Speaking on behalf of the firm, Eduard Lopez, one of the architects working on the project, expressed the team’s gratitude for having been given the opportunity to participate in this initiative. Describing the process by which the team developed the design for the Temple, Mr. Lopez explained that its members spent many hours, over the course of months, visiting different communities and groups in Norte del Cauca, listening to their ideas and thoughts about the House of Worship, coming to understand their aspirations, and participating in their community-building activities.
“We understand that this is a deeply emotional process for you,” he said. “It is also deeply emotional for us.”
“People tell us that we are designing this House of Worship. But it is actually all of you who have designed it, and we are channeling your ideas.”
Mr. Lopez went on to explain how the team studied the natural surroundings and the architecture of the homes in the region in order to prepare a design that would not only be in harmony with the culture of the people, but also with the physical environment.
“We chose the materials for the buildings with a number of variables in mind,” Mr. Lopez explained.
“We wanted materials that were from this region; materials that would not harm the natural surroundings.”
“The central concepts behind the design were simplicity and unity. This is how we find that God has made nature,” he further elaborated.
In a letter to the Baha’is of the world on 1 August, the Universal House of Justice articulated the nature of the task before the architects working on designs for the local Baha’i Houses of Worship which are to be constructed in seven localities around the world in the near future: “Architects are presented with the singular challenge of designing Temples ‘as perfect as is possible in the world of being’ that harmonize naturally with the local culture and the daily lives of those who will gather to pray and meditate therein. The task calls for creativity and skill to combine beauty, grace, and dignity with modesty, functionality, and economy.”
Norte del Cauca comprises a number of towns with long stretches of sugar cane fields between them. It is a largely rural region. The land for the House of Worship is situated in the small community of Agua Azul. In the backdrop stand the Andes mountains. In this setting, at approximately 3 o’clock in the afternoon on Sunday, the architectural team unveiled the Temple design.
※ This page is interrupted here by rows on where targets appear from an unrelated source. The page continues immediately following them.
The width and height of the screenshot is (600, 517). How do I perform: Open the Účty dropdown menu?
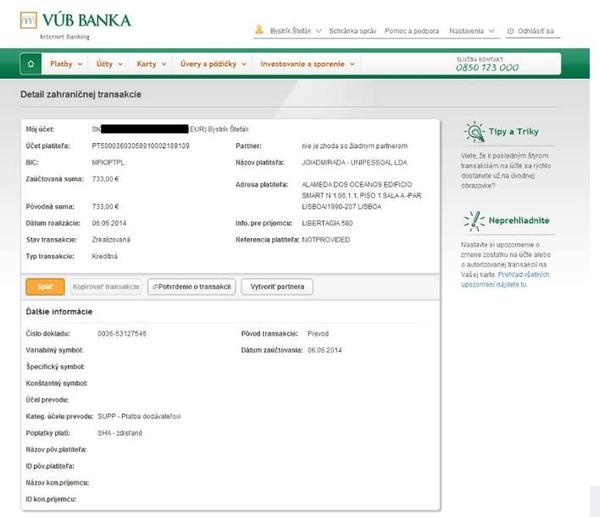(109, 64)
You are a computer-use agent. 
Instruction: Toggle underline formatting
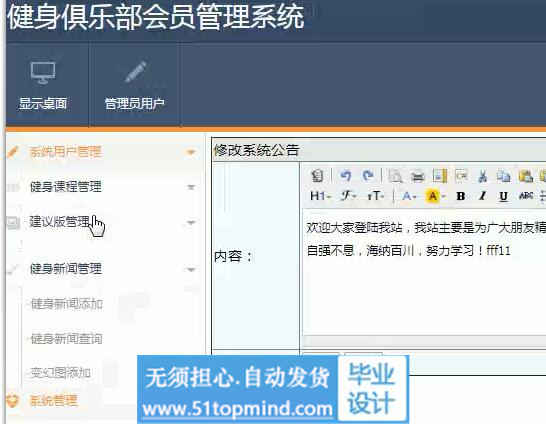[503, 197]
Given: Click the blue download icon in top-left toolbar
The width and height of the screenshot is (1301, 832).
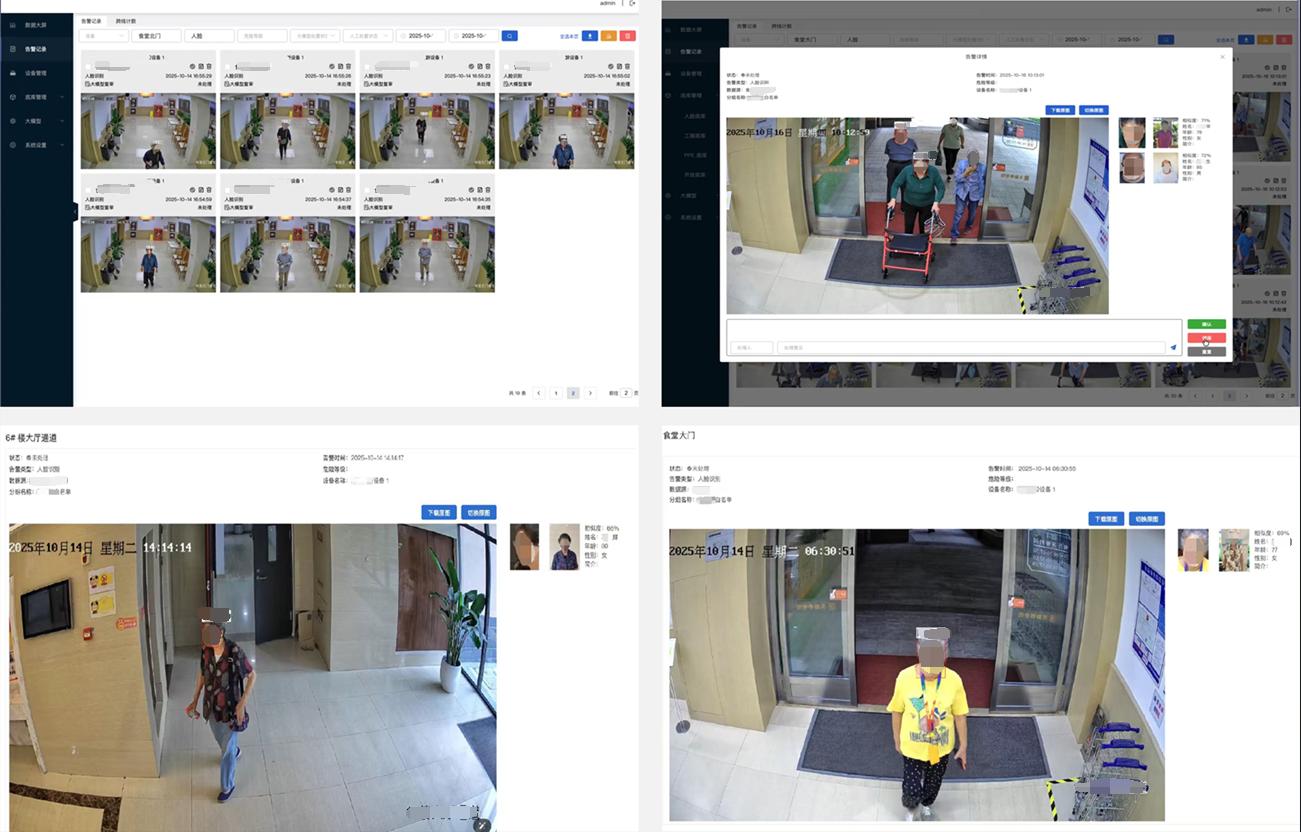Looking at the screenshot, I should tap(590, 36).
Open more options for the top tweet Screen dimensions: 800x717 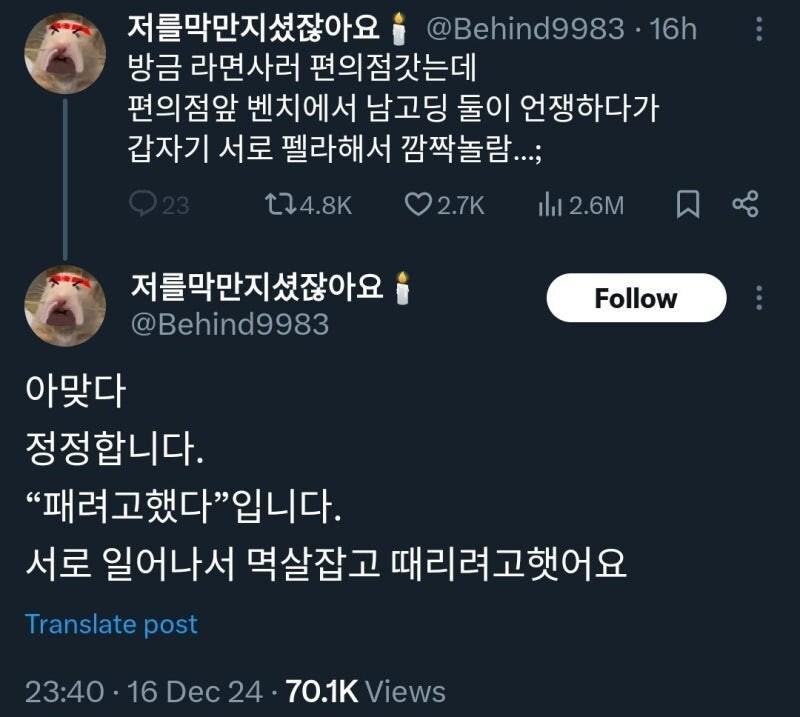tap(759, 30)

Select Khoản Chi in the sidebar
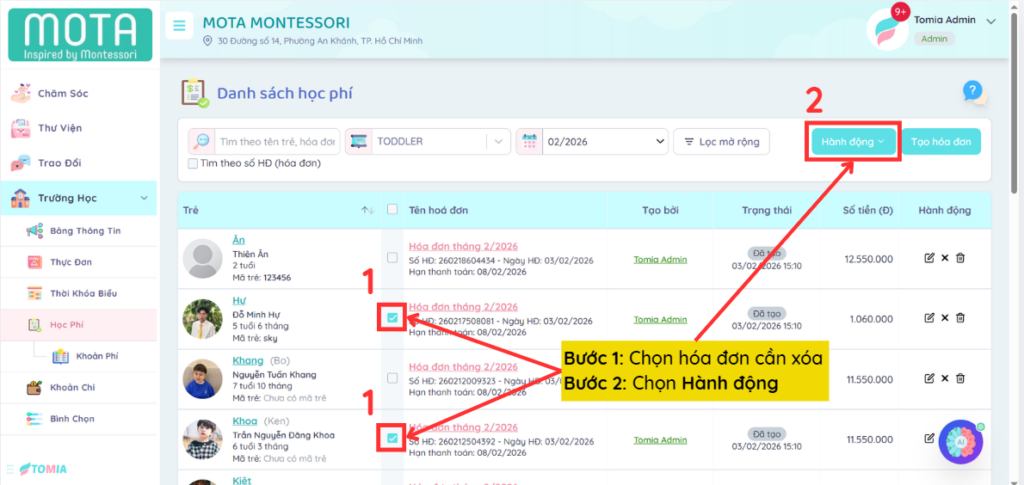pyautogui.click(x=72, y=387)
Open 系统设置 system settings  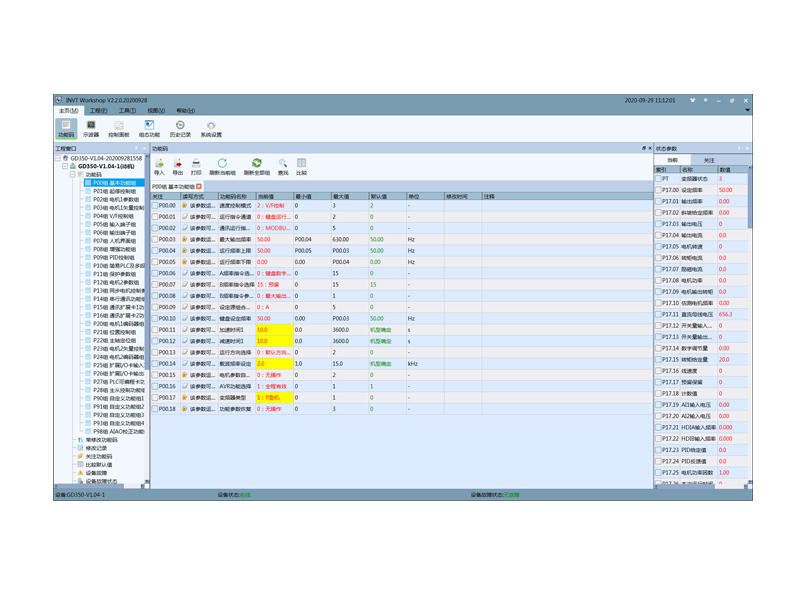click(211, 128)
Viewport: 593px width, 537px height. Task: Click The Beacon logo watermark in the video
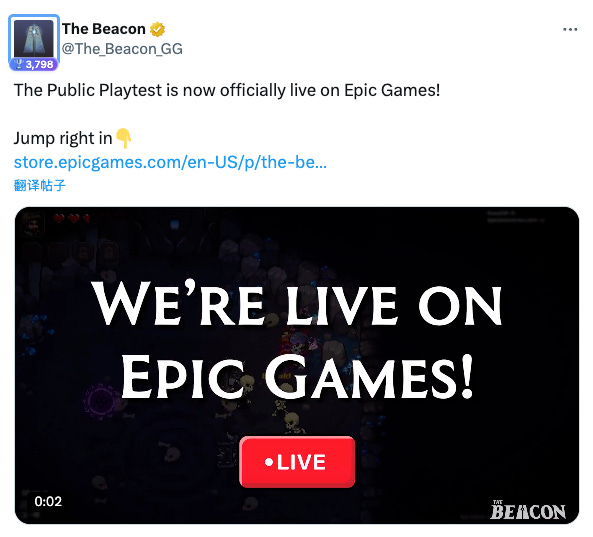[528, 509]
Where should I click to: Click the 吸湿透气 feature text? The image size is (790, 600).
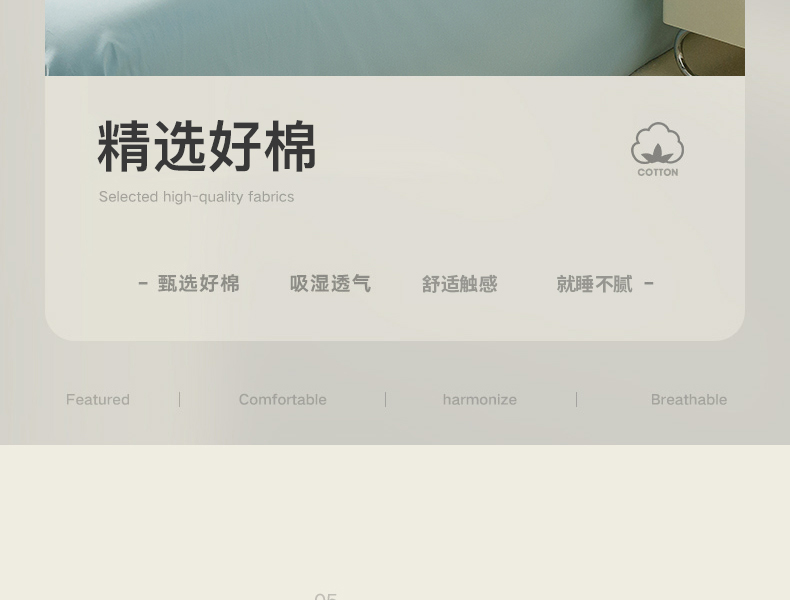[x=331, y=284]
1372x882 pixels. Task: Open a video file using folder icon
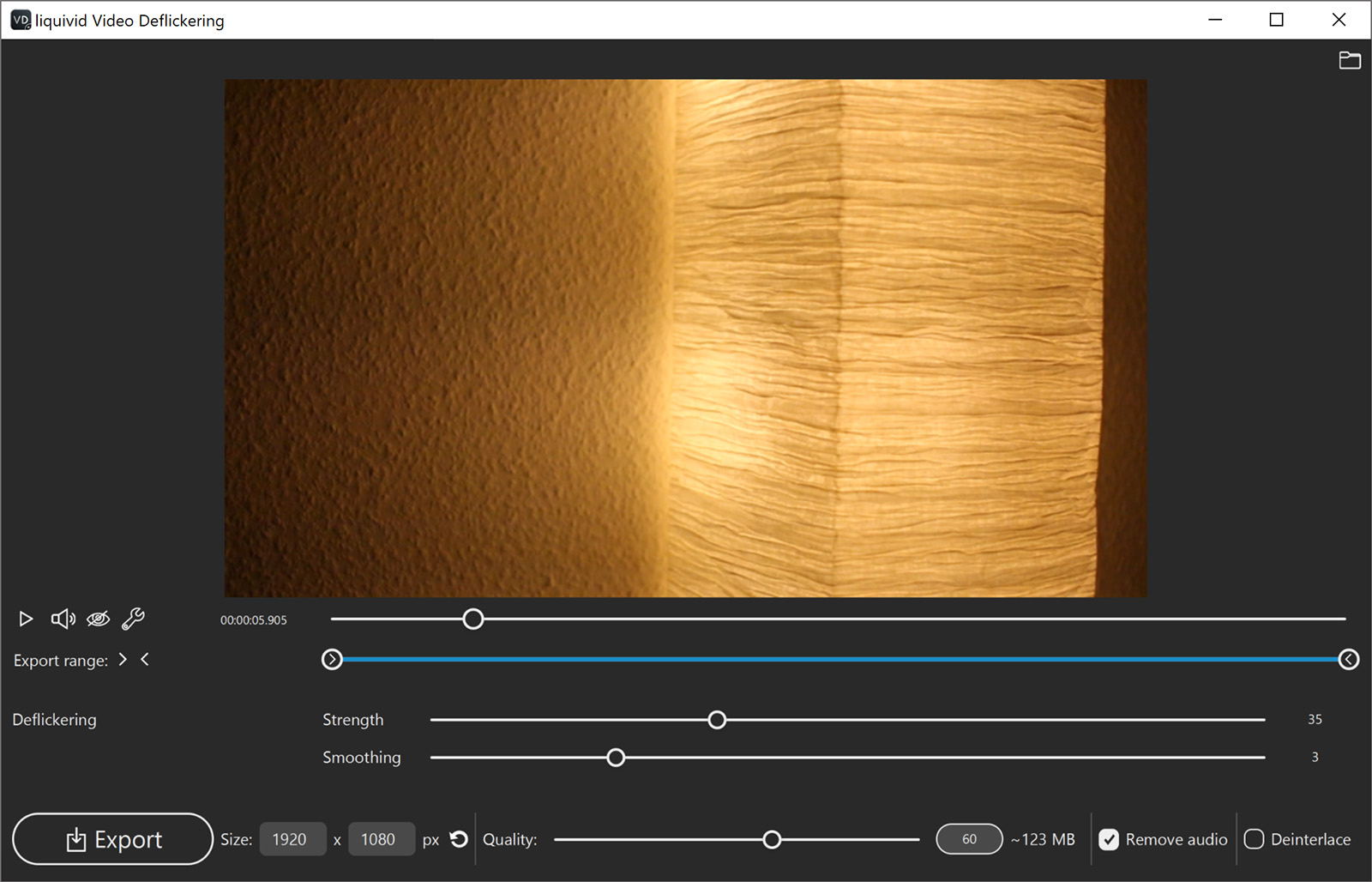click(1350, 60)
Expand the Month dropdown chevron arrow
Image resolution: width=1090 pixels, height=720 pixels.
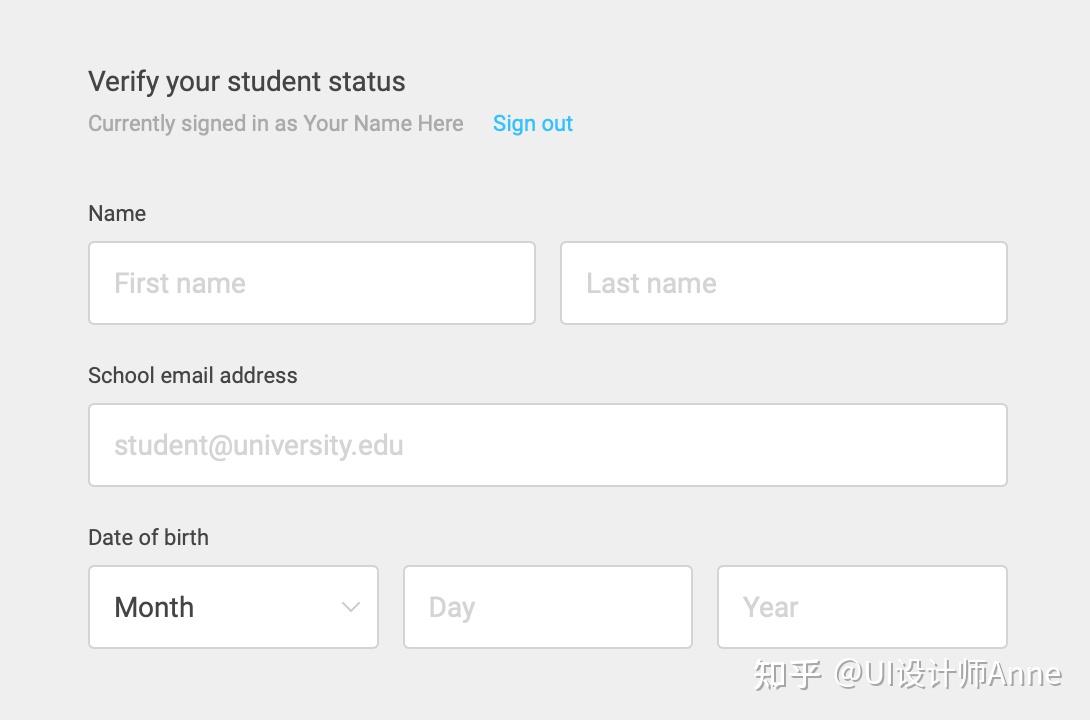350,607
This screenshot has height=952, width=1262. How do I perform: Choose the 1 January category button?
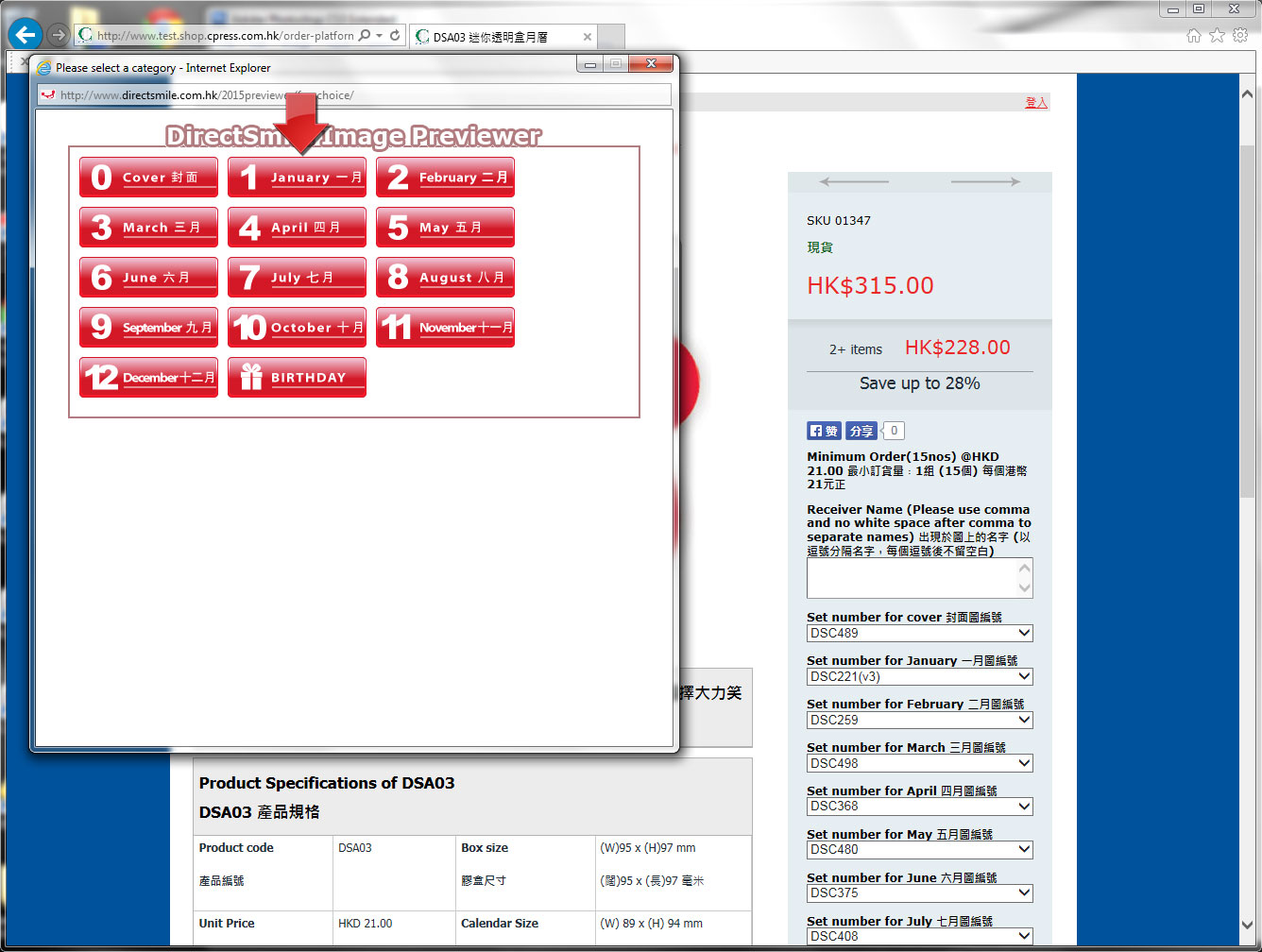point(297,178)
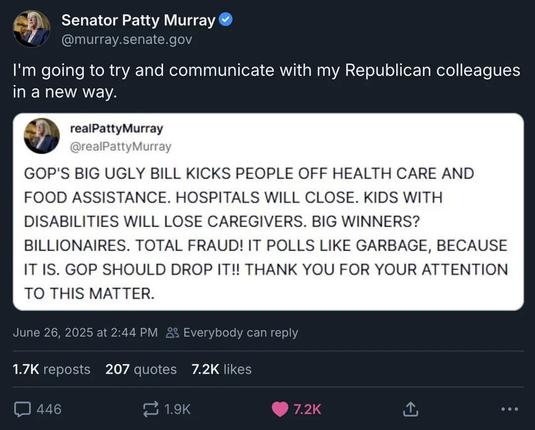View the 7.2K likes list
The width and height of the screenshot is (535, 430).
pyautogui.click(x=221, y=369)
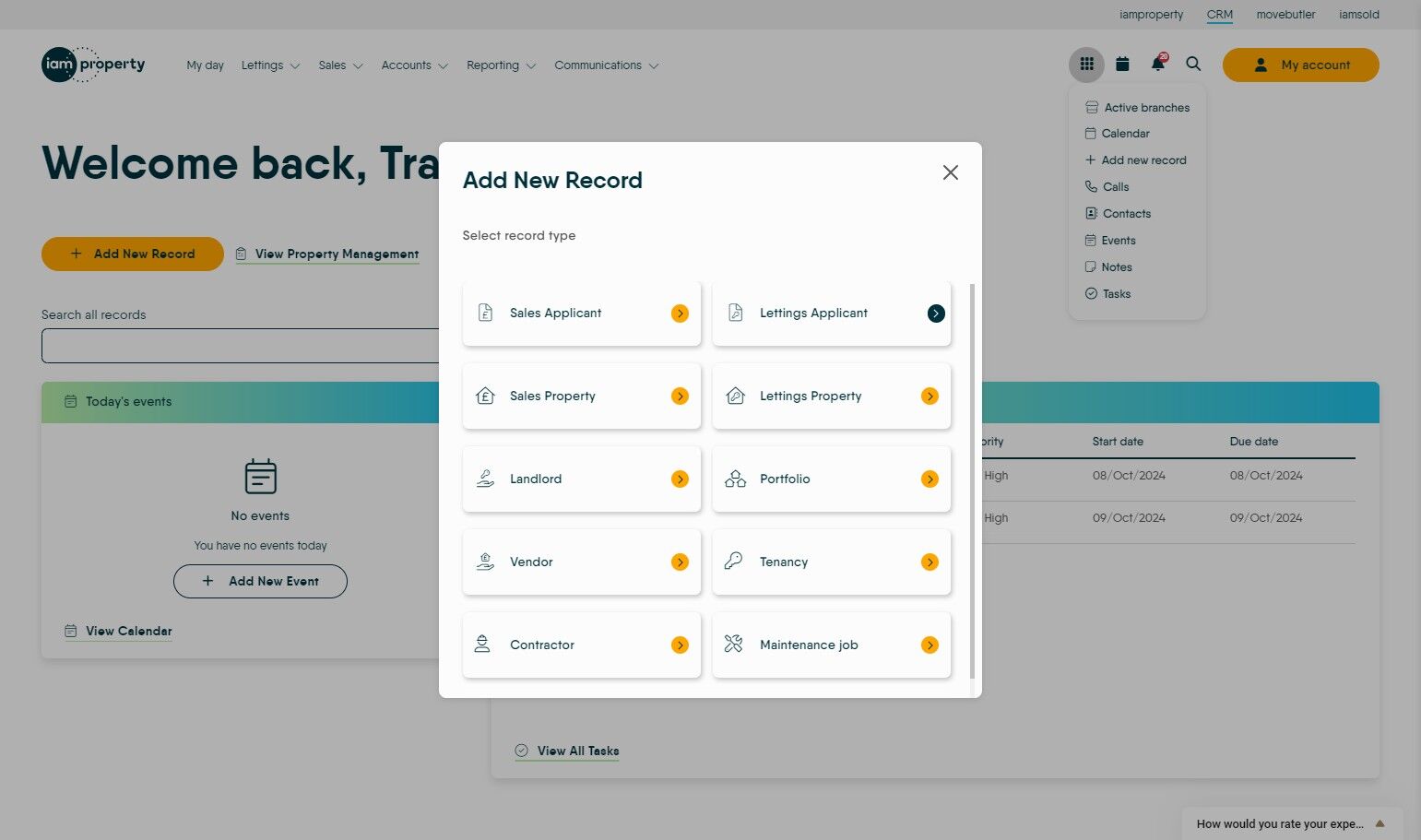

The presentation was preceded by a traditional Colombian dance and a number of songs performed by the community. There was a palpable air of excitement as people gathered under tents that had been erected on the Temple land, over the area where the central edifice will be built.
“It was a moment we have been waiting for for months,” explained Nilma Aguilar Vilas, who was born on the outskirts of Puerto Tejada, a town just a few kilometers away from the Temple land. Mrs. Vilas was one of a number of people in Puerto Tejada who joined the Baha’i Faith as youth in the early 1980s and began to participate in educational programs inspired by its teachings.
“All my friends eventually studied in these programs,” she said. “So many of the young women were educated through their programs, and they have been the ones who have made a profound difference in this area.”
Monica Campos was also born in Norte del Cauca, in the small town of Santander de Quilichao. Reflecting on the historical context that had brought the House of Worship to her people, she explained that “the House of Worship is the materialization of forty years of development in Norte del Cauca. Not only has the Baha’i Faith developed in the region over these decades, but the region has developed together with the Baha’i Faith.”
“Understanding this historical context,” she continued, “helps us see that the House of Worship belongs to all the people of the region.”